WORK TASK:
Could you set down the lines below, from the one containing "695x545 pixels. How" through the final line, exactly as written?

::::::::

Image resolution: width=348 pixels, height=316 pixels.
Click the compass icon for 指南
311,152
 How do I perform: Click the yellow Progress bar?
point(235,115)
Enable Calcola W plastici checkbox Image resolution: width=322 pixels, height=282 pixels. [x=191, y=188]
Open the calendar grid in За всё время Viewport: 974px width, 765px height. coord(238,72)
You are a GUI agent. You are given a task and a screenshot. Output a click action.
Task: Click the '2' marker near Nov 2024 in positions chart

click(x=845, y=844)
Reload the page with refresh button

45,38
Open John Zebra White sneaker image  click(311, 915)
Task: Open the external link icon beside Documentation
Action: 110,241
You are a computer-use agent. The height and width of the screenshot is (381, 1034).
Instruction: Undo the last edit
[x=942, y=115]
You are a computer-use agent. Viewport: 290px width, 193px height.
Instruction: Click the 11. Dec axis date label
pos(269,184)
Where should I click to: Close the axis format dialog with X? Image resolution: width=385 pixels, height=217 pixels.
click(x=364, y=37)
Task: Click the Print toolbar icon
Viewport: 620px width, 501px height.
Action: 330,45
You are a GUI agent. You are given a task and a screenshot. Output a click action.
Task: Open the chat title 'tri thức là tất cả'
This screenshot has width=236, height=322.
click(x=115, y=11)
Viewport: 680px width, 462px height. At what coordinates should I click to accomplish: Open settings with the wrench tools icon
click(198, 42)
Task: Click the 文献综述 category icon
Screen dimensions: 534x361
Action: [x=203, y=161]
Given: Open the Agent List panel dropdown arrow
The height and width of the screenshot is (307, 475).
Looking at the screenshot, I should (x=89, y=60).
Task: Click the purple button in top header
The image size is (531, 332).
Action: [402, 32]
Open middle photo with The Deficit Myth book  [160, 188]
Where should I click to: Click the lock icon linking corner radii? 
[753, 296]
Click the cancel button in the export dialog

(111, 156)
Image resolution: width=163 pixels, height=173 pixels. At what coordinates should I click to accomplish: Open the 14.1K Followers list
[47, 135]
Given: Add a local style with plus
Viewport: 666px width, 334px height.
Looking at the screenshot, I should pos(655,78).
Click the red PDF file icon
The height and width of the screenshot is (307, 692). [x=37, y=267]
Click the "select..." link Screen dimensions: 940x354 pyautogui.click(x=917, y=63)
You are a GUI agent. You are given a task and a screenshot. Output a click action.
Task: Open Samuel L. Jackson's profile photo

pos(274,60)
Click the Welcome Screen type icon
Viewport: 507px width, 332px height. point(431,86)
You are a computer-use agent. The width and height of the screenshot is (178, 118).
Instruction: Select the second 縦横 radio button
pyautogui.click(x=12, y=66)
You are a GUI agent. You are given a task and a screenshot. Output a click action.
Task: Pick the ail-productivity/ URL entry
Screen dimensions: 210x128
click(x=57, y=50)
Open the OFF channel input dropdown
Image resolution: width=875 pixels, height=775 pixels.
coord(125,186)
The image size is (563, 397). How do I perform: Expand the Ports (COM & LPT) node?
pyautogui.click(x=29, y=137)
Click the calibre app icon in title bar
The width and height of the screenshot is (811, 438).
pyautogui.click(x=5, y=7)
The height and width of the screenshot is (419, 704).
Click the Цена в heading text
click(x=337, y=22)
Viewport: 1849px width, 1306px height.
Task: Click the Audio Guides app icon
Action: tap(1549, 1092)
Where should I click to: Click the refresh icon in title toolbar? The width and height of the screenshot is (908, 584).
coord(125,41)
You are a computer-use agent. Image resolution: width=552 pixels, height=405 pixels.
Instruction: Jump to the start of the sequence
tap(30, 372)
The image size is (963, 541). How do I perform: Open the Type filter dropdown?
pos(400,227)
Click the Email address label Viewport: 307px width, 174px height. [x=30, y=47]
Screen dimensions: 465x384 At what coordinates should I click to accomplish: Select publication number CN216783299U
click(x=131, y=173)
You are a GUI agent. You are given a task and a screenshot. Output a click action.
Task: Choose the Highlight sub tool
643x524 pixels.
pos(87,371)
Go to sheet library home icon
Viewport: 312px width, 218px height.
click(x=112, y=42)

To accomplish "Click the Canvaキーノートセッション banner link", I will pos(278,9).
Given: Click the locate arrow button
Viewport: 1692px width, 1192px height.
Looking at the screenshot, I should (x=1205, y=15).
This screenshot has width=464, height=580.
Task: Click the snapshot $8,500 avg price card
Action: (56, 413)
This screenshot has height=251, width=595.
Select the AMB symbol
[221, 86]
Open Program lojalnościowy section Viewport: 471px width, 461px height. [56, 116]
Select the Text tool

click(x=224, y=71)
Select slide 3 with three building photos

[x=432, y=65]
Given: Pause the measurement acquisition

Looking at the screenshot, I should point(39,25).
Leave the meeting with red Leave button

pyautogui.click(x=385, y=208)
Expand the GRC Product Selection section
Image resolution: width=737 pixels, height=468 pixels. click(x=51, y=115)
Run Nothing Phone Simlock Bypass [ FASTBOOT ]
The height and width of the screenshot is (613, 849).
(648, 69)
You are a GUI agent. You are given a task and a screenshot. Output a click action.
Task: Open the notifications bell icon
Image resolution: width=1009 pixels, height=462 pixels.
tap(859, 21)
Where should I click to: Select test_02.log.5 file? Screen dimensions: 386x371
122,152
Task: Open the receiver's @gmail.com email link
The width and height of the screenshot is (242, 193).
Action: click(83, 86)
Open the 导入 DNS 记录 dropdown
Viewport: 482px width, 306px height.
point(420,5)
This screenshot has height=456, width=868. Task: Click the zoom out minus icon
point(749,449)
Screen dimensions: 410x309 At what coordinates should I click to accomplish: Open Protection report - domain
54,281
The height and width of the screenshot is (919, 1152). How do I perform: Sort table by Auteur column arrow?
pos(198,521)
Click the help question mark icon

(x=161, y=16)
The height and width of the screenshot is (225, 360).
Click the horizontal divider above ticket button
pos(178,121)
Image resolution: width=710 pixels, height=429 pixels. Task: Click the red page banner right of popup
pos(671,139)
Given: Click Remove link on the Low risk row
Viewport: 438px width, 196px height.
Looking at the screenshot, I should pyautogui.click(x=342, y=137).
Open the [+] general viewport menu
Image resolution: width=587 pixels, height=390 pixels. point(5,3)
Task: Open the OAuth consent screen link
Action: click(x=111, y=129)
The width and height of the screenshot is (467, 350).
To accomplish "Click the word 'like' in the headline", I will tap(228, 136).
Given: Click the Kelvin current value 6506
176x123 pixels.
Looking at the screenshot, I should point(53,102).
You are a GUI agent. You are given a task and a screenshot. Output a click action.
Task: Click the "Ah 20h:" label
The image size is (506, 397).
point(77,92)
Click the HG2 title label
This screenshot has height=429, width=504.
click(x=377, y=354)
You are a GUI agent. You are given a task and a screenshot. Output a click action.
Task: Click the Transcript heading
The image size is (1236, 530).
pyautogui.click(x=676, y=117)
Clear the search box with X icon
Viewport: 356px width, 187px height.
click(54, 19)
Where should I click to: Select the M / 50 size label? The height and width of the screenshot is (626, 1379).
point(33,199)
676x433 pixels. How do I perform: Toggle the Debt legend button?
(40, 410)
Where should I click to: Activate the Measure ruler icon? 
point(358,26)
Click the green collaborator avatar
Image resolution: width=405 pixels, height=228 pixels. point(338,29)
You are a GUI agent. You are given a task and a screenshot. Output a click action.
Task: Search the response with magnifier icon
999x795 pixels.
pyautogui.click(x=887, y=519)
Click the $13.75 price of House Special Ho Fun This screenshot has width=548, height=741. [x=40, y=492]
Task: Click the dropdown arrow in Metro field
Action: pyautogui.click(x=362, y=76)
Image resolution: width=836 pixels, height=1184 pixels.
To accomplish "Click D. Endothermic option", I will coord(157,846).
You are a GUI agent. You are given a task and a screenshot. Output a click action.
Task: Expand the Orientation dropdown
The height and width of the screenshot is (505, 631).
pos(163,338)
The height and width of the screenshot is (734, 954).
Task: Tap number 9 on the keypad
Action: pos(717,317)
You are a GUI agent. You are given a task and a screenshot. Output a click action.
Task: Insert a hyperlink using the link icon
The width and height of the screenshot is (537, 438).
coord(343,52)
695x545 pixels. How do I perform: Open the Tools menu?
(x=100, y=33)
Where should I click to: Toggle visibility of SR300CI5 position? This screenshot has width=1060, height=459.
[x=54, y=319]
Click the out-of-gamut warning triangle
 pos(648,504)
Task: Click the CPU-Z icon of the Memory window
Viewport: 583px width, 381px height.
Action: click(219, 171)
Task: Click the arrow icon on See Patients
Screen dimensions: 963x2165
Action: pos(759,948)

::::::::

ANSWER TO THIS EXERCISE:
695x545 pixels. How do I perform: Open the Tools menu?
(x=100, y=33)
Where should I click to: Toggle visibility of SR300CI5 position? This screenshot has width=1060, height=459.
[x=54, y=319]
Click the out-of-gamut warning triangle
 pos(648,504)
Task: Click the CPU-Z icon of the Memory window
Viewport: 583px width, 381px height.
Action: click(219, 171)
Task: Click the arrow icon on See Patients
Screen dimensions: 963x2165
Action: pos(759,948)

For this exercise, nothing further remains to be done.